One of India’s biggest blood test lab chains, Dr Lal PathLabs, left millions of its patients’ data unprotected, allowing anyone with an internet connection to access the data.
According to Tech Crunch, the company had spreadsheets, filled with sensitive patient data in a storage bucket, hosted on Amazon Web Services (AWS) without a password.
All the spreadsheets had patients’ names, addresses, mobile numbers, and DOBs. One column also had details of the tests the patients were taking, which could easily indicate their medical condition. Some fields even described if the patient has been tested positive for COVID-19 or not.
Sami Toivonen, a security expert from Australia, who came across the unsecured data reported it to Lal PathLabs in September. There is no telling for how long the data was exposed.

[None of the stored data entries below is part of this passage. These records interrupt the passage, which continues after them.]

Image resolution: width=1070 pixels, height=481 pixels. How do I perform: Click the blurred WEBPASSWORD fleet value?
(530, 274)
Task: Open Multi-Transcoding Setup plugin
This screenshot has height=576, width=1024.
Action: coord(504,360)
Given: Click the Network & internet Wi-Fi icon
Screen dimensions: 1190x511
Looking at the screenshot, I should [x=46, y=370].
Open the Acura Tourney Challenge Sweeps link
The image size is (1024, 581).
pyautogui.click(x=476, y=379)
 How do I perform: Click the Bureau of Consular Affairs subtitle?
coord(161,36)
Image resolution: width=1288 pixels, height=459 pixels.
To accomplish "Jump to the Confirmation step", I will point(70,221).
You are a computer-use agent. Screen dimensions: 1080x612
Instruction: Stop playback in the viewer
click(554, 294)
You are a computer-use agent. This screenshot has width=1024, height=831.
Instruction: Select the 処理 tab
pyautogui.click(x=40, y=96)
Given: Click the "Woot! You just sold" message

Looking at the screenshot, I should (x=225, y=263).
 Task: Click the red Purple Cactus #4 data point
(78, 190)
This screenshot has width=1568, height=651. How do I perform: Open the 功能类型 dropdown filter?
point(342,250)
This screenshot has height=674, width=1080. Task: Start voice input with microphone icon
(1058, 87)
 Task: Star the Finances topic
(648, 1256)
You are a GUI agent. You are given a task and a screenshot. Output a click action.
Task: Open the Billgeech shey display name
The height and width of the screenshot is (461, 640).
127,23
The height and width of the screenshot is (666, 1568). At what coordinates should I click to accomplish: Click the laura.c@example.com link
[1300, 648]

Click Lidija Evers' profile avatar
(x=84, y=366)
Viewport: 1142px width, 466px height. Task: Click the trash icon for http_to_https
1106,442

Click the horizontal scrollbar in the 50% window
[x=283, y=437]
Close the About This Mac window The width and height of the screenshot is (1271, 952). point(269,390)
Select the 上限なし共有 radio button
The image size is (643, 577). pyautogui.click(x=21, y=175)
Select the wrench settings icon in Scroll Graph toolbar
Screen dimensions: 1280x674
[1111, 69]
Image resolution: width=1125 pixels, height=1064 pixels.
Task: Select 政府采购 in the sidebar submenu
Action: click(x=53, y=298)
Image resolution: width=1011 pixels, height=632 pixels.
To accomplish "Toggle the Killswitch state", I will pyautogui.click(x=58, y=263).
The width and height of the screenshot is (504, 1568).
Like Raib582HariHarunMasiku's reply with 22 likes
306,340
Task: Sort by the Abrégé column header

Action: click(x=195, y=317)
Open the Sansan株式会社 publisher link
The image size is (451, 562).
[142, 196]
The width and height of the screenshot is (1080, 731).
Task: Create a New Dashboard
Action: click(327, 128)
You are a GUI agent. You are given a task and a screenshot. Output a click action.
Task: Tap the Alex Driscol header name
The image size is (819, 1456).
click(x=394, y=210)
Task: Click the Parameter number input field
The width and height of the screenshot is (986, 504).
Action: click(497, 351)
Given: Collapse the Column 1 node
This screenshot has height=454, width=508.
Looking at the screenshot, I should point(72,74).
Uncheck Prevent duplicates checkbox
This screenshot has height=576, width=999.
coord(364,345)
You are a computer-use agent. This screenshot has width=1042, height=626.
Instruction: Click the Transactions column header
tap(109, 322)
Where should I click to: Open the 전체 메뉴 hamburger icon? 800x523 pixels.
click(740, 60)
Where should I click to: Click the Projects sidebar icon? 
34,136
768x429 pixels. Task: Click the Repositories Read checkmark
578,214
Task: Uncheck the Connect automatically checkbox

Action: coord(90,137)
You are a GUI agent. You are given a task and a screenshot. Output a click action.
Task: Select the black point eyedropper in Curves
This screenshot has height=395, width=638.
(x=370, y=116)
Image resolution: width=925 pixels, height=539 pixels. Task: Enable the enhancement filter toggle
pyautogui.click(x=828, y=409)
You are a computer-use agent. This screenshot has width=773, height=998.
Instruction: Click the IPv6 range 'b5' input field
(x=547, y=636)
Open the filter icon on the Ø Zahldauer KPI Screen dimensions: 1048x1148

After being warned by Sami, the company was quick to shut down access to exposed data. However, PathLabs refrained from speaking to the security expert.
“I’m glad that they secured it within a few hours after I contacted them because this kind of exposure with millions of patient records could be misused in so many ways by the malicious actors.” Sami told Tech Crunch.
After receiving a sample of the leaked files, TechCrunch was able to check the authenticity of the data by contacting a few of the patients listed in the exposed spreadsheets. A Lal PathLabs spokesperson told Tech Crunch that it was investigating the issue, however, it didn’t respond to any other questions.